Reproduce the entire listing below word for word, from its first line through its last, without altering anything.
Start of Provided entries
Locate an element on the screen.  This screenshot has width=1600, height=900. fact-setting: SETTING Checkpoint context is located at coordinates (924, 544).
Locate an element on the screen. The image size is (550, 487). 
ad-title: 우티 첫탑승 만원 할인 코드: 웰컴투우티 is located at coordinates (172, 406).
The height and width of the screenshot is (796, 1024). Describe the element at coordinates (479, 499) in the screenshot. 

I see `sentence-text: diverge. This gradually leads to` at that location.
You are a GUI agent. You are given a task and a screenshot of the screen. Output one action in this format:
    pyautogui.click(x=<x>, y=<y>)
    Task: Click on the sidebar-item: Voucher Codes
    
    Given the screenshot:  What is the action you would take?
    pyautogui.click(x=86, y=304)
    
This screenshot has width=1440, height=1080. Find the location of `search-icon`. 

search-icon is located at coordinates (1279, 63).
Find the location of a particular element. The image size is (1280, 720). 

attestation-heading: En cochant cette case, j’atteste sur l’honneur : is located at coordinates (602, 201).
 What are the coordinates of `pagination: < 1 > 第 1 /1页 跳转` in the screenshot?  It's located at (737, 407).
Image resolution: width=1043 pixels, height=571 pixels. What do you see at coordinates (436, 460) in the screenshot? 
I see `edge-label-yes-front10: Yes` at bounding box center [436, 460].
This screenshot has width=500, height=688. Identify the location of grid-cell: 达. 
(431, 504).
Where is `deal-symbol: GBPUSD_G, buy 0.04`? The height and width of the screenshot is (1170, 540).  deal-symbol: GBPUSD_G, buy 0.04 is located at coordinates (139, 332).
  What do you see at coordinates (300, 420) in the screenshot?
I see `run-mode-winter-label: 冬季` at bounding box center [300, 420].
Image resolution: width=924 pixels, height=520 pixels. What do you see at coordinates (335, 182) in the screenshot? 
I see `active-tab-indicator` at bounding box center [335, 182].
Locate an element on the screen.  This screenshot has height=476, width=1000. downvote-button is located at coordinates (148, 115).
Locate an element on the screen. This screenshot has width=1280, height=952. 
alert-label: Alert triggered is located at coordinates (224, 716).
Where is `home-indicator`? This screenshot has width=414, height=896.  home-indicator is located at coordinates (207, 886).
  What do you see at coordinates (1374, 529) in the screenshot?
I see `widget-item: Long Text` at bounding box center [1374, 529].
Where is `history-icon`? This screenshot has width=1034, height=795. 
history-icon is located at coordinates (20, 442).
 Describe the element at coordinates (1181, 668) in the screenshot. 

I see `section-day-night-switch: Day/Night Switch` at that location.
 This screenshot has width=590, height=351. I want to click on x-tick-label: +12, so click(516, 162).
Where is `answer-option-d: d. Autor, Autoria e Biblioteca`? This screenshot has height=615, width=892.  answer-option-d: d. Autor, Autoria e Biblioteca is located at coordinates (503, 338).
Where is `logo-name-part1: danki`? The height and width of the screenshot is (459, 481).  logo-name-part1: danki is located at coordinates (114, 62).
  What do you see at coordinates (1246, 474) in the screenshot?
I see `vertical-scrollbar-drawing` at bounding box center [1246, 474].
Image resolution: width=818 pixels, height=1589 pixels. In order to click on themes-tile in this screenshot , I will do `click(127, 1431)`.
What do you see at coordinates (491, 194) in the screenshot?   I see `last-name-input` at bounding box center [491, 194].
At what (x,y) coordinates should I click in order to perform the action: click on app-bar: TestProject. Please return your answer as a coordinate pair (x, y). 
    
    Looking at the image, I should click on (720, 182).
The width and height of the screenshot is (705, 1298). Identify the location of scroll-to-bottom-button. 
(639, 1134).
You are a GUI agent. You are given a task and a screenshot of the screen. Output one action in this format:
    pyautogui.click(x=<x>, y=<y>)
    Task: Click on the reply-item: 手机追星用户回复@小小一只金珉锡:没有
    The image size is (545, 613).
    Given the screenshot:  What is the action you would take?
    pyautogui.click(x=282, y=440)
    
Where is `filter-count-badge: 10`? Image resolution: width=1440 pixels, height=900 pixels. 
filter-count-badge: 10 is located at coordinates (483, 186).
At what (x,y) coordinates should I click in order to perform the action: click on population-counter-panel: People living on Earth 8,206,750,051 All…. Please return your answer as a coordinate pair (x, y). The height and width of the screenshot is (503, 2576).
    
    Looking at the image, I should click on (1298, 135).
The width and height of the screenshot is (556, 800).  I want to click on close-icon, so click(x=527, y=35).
End of Provided entries
Result of this exercise -
Locate an element on the screen.  This screenshot has width=1600, height=900. fact-setting: SETTING Checkpoint context is located at coordinates (924, 544).
Locate an element on the screen. The image size is (550, 487). 
ad-title: 우티 첫탑승 만원 할인 코드: 웰컴투우티 is located at coordinates (172, 406).
The height and width of the screenshot is (796, 1024). Describe the element at coordinates (479, 499) in the screenshot. 

I see `sentence-text: diverge. This gradually leads to` at that location.
You are a GUI agent. You are given a task and a screenshot of the screen. Output one action in this format:
    pyautogui.click(x=<x>, y=<y>)
    Task: Click on the sidebar-item: Voucher Codes
    
    Given the screenshot:  What is the action you would take?
    pyautogui.click(x=86, y=304)
    
This screenshot has width=1440, height=1080. Find the location of `search-icon`. 

search-icon is located at coordinates (1279, 63).
Find the location of a particular element. The image size is (1280, 720). 

attestation-heading: En cochant cette case, j’atteste sur l’honneur : is located at coordinates (602, 201).
 What are the coordinates of `pagination: < 1 > 第 1 /1页 跳转` in the screenshot?  It's located at (737, 407).
Image resolution: width=1043 pixels, height=571 pixels. What do you see at coordinates (436, 460) in the screenshot? 
I see `edge-label-yes-front10: Yes` at bounding box center [436, 460].
This screenshot has width=500, height=688. Identify the location of grid-cell: 达. 
(431, 504).
Where is `deal-symbol: GBPUSD_G, buy 0.04`? The height and width of the screenshot is (1170, 540).  deal-symbol: GBPUSD_G, buy 0.04 is located at coordinates (139, 332).
  What do you see at coordinates (300, 420) in the screenshot?
I see `run-mode-winter-label: 冬季` at bounding box center [300, 420].
Image resolution: width=924 pixels, height=520 pixels. What do you see at coordinates (335, 182) in the screenshot? 
I see `active-tab-indicator` at bounding box center [335, 182].
Locate an element on the screen.  This screenshot has height=476, width=1000. downvote-button is located at coordinates (148, 115).
Locate an element on the screen. This screenshot has width=1280, height=952. 
alert-label: Alert triggered is located at coordinates (224, 716).
Where is `home-indicator`? This screenshot has width=414, height=896.  home-indicator is located at coordinates (207, 886).
  What do you see at coordinates (1374, 529) in the screenshot?
I see `widget-item: Long Text` at bounding box center [1374, 529].
Where is `history-icon`? This screenshot has width=1034, height=795. 
history-icon is located at coordinates (20, 442).
 Describe the element at coordinates (1181, 668) in the screenshot. 

I see `section-day-night-switch: Day/Night Switch` at that location.
 This screenshot has width=590, height=351. I want to click on x-tick-label: +12, so click(516, 162).
Where is `answer-option-d: d. Autor, Autoria e Biblioteca`? This screenshot has height=615, width=892.  answer-option-d: d. Autor, Autoria e Biblioteca is located at coordinates (503, 338).
Where is `logo-name-part1: danki`? The height and width of the screenshot is (459, 481).  logo-name-part1: danki is located at coordinates (114, 62).
  What do you see at coordinates (1246, 474) in the screenshot?
I see `vertical-scrollbar-drawing` at bounding box center [1246, 474].
Image resolution: width=818 pixels, height=1589 pixels. In order to click on themes-tile in this screenshot , I will do `click(127, 1431)`.
What do you see at coordinates (491, 194) in the screenshot?   I see `last-name-input` at bounding box center [491, 194].
At what (x,y) coordinates should I click in order to perform the action: click on app-bar: TestProject. Please return your answer as a coordinate pair (x, y). 
    
    Looking at the image, I should click on (720, 182).
The width and height of the screenshot is (705, 1298). Identify the location of scroll-to-bottom-button. 
(639, 1134).
You are a GUI agent. You are given a task and a screenshot of the screen. Output one action in this format:
    pyautogui.click(x=<x>, y=<y>)
    Task: Click on the reply-item: 手机追星用户回复@小小一只金珉锡:没有
    The image size is (545, 613).
    Given the screenshot:  What is the action you would take?
    pyautogui.click(x=282, y=440)
    
Where is `filter-count-badge: 10`? Image resolution: width=1440 pixels, height=900 pixels. 
filter-count-badge: 10 is located at coordinates (483, 186).
At what (x,y) coordinates should I click in order to perform the action: click on population-counter-panel: People living on Earth 8,206,750,051 All…. Please return your answer as a coordinate pair (x, y). The height and width of the screenshot is (503, 2576).
    
    Looking at the image, I should click on (1298, 135).
The width and height of the screenshot is (556, 800).  I want to click on close-icon, so click(x=527, y=35).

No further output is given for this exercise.